WhoCares was a supergroup formed by Ian Gillan of Deep Purple and Tony Iommi of Black Sabbath in 2011 with the participation of a great number of rock artists as a charity project to raise money to rebuild a music school in Gyumri, Armenia, after the destruction of the city in the 1988 earthquake in Armenia. The album sold more than 20,000 copies in Europe.

Members
The supergroup WhoCares was originally made up Ian Gillan (of Deep Purple) and Tony Iommi (of Black Sabbath).
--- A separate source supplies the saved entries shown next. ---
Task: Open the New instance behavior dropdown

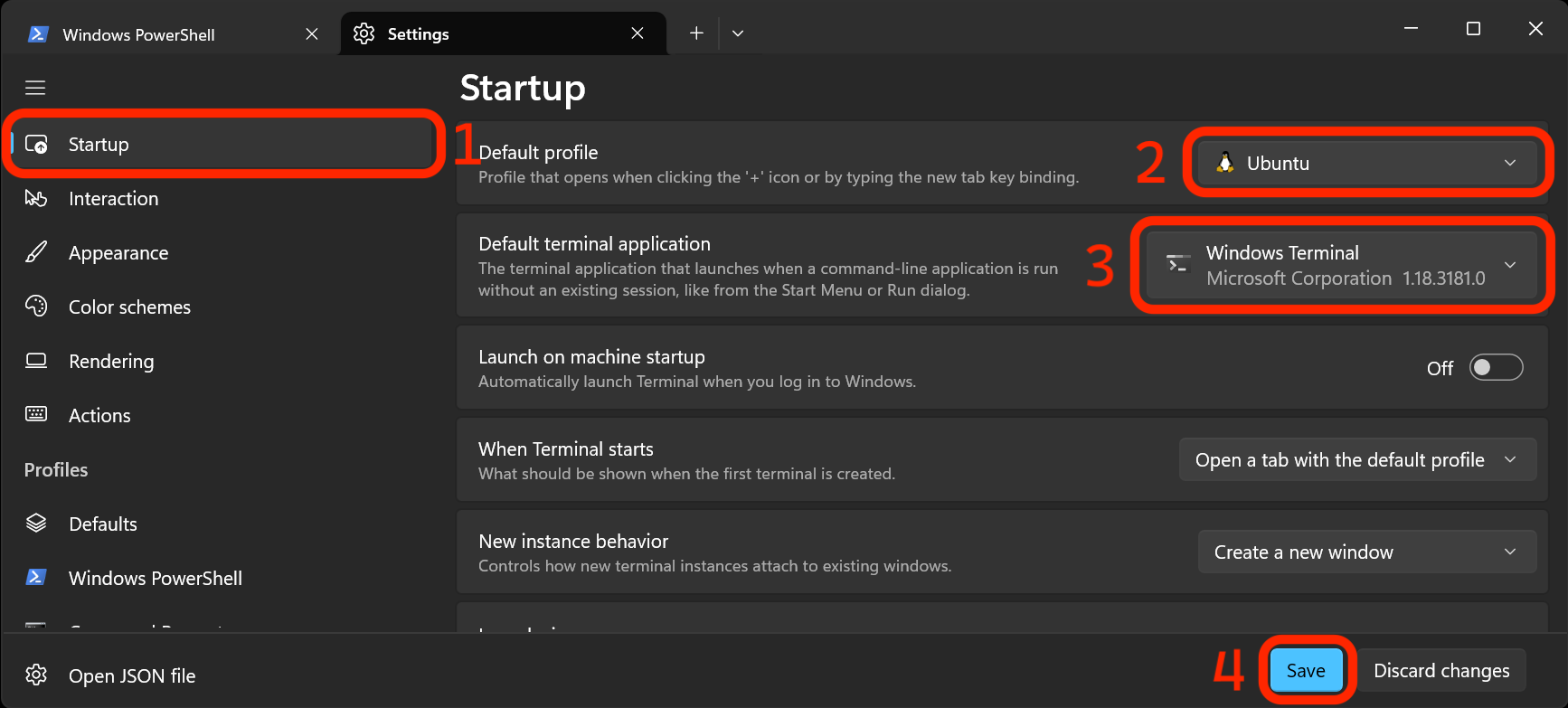Action: pos(1365,552)
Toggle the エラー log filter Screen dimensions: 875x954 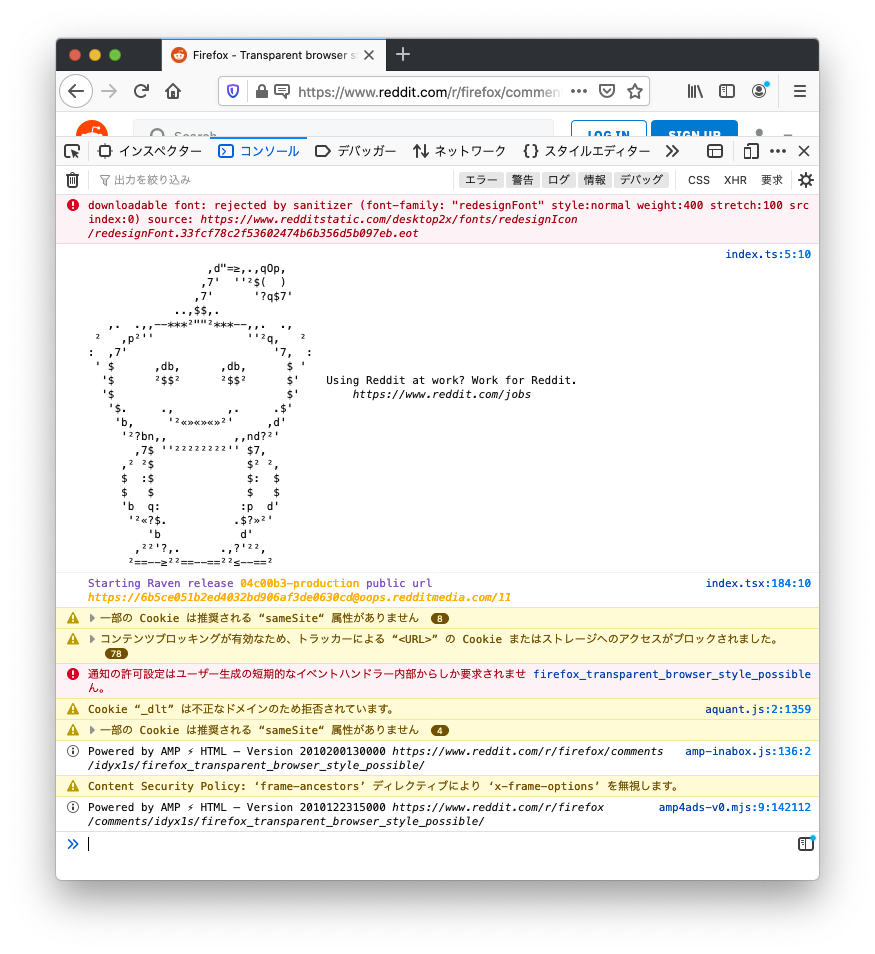pyautogui.click(x=481, y=180)
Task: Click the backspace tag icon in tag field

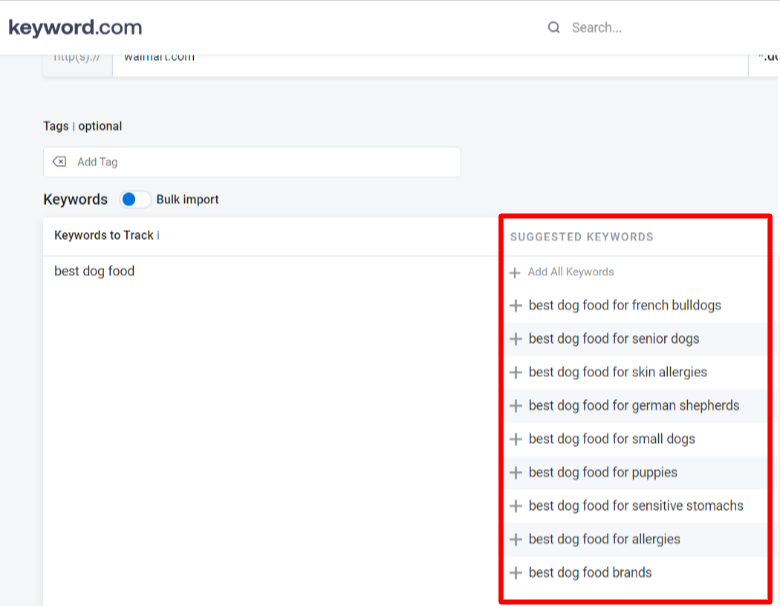Action: [60, 162]
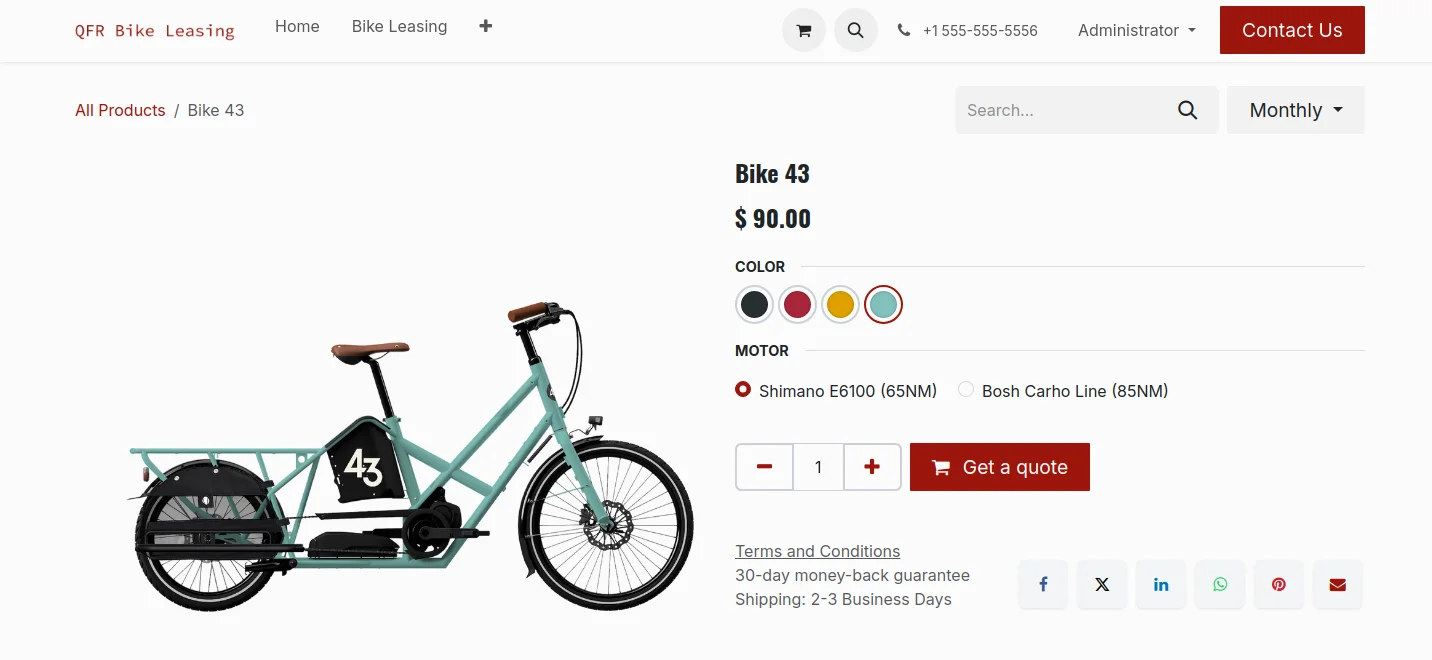Choose the red color option
This screenshot has width=1432, height=660.
(x=797, y=304)
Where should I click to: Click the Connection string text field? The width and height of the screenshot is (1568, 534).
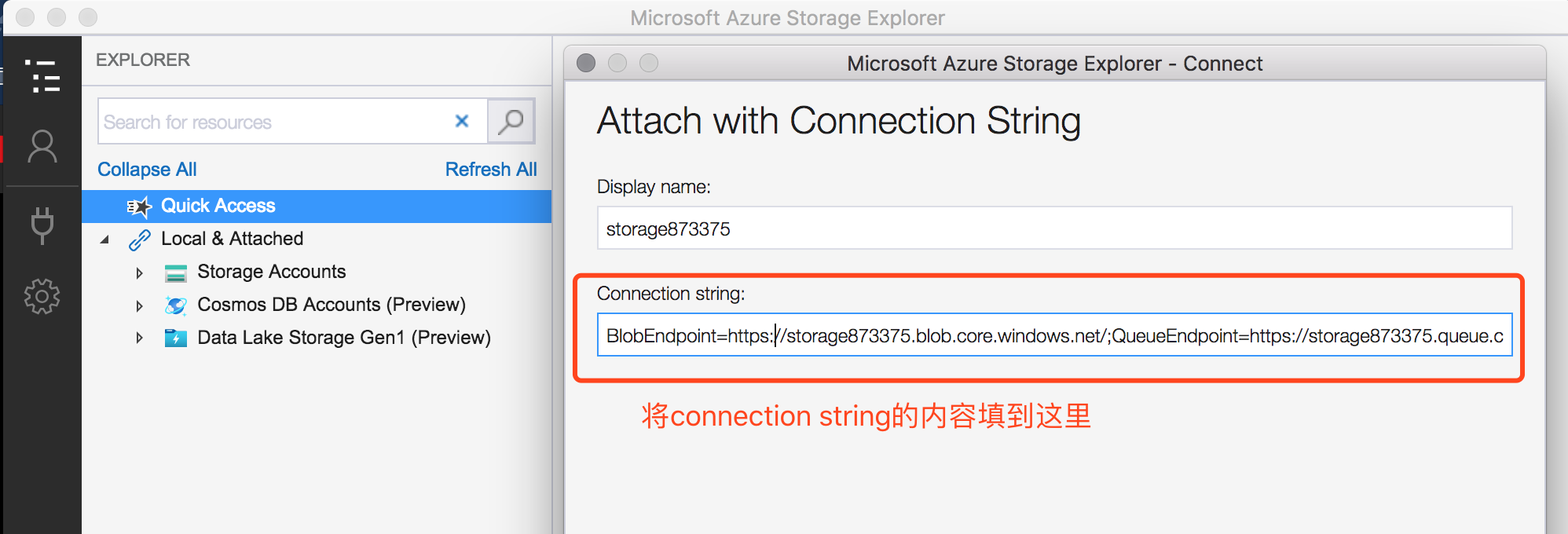pos(1054,335)
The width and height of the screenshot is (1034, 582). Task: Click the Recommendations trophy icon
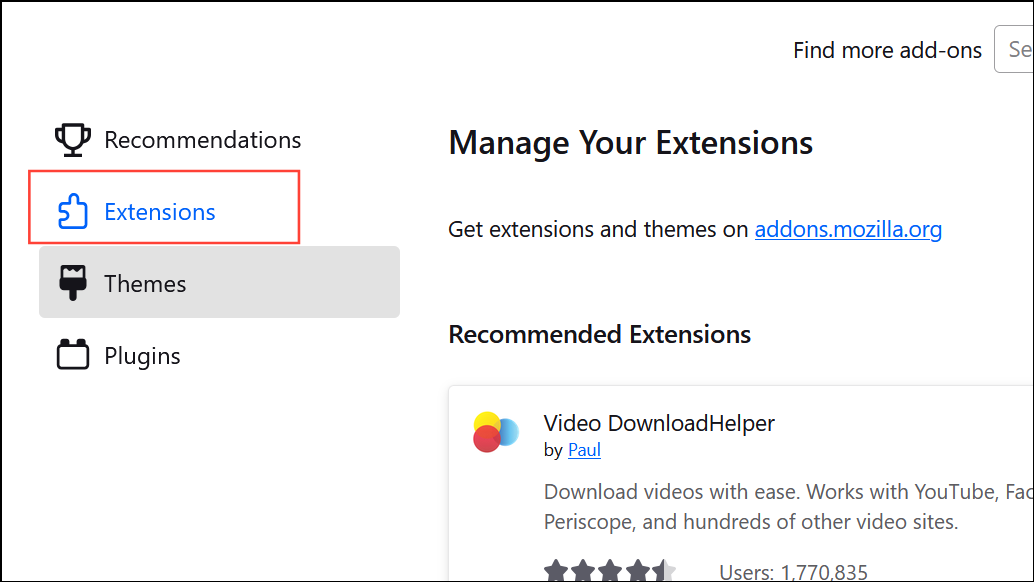[x=73, y=140]
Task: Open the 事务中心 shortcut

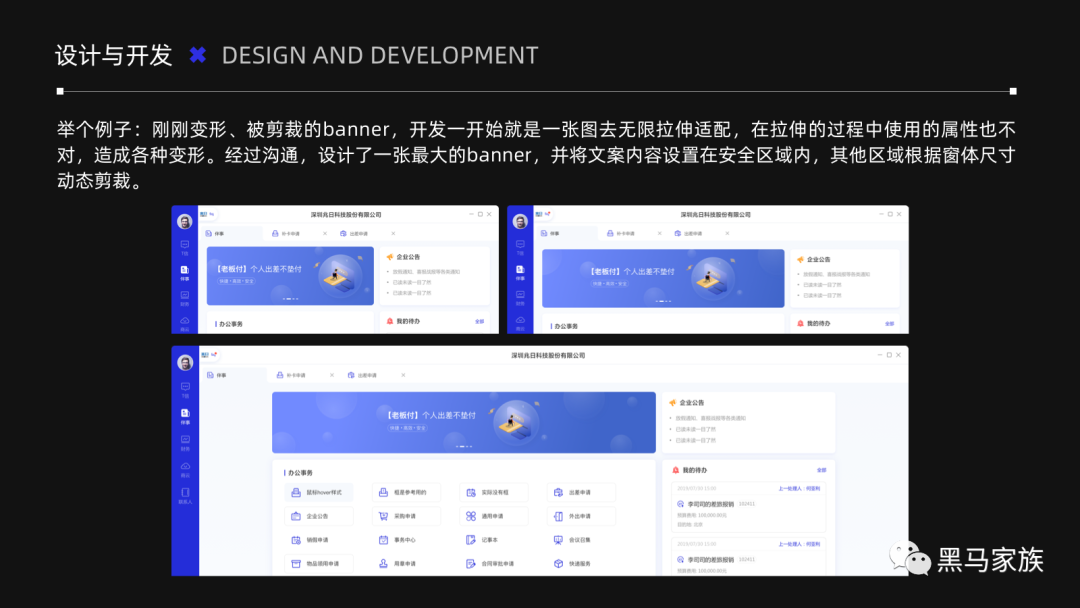Action: 405,540
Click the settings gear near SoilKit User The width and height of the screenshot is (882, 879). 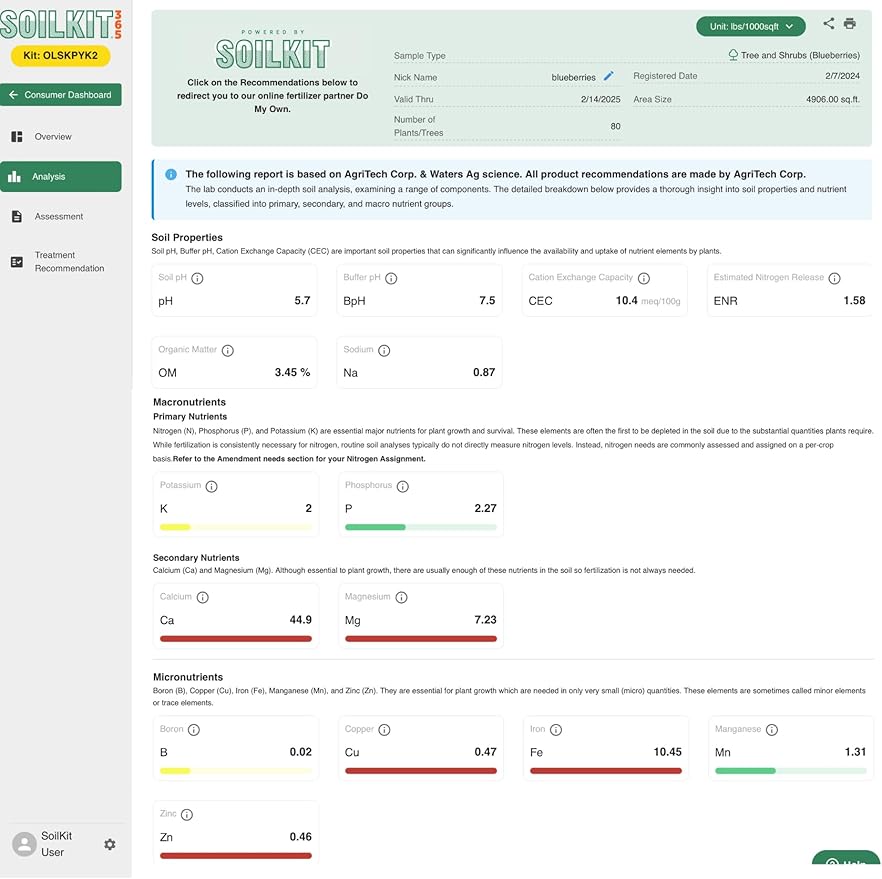(x=110, y=845)
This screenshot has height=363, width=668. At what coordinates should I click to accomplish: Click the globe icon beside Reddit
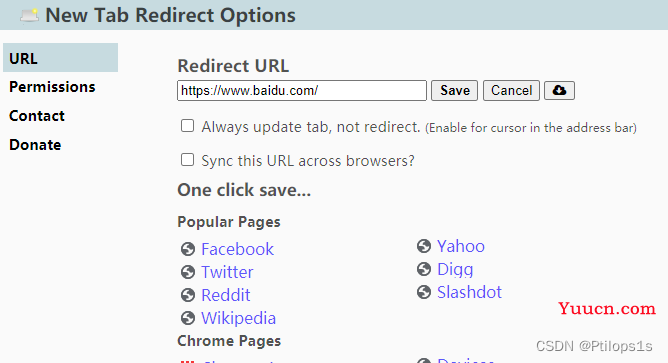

Many artists took part in the project, namely Jon Lord (of Deep Purple), Jason Newsted (of Metallica), Nicko McBrain (of Iron Maiden) and Mikko "Linde" Lindström (of HIM)

Background
The formation of the project WhoCares follows a two-decade continuous efforts by Gillan  in helping Armenia after the devastating earthquake there in north of the country. Gillan had been involved in Rock Aid Armenia following the earthquake. The documentary Picture of Home shot by Bernie Zelvis and Christina Rowatt documented Gillan's involvement with David Gilmour, Brian May, Ritchie Blackmore and Bruce Dickinson in recording "Smoke on the Water" as a charity for Armenian relief efforts.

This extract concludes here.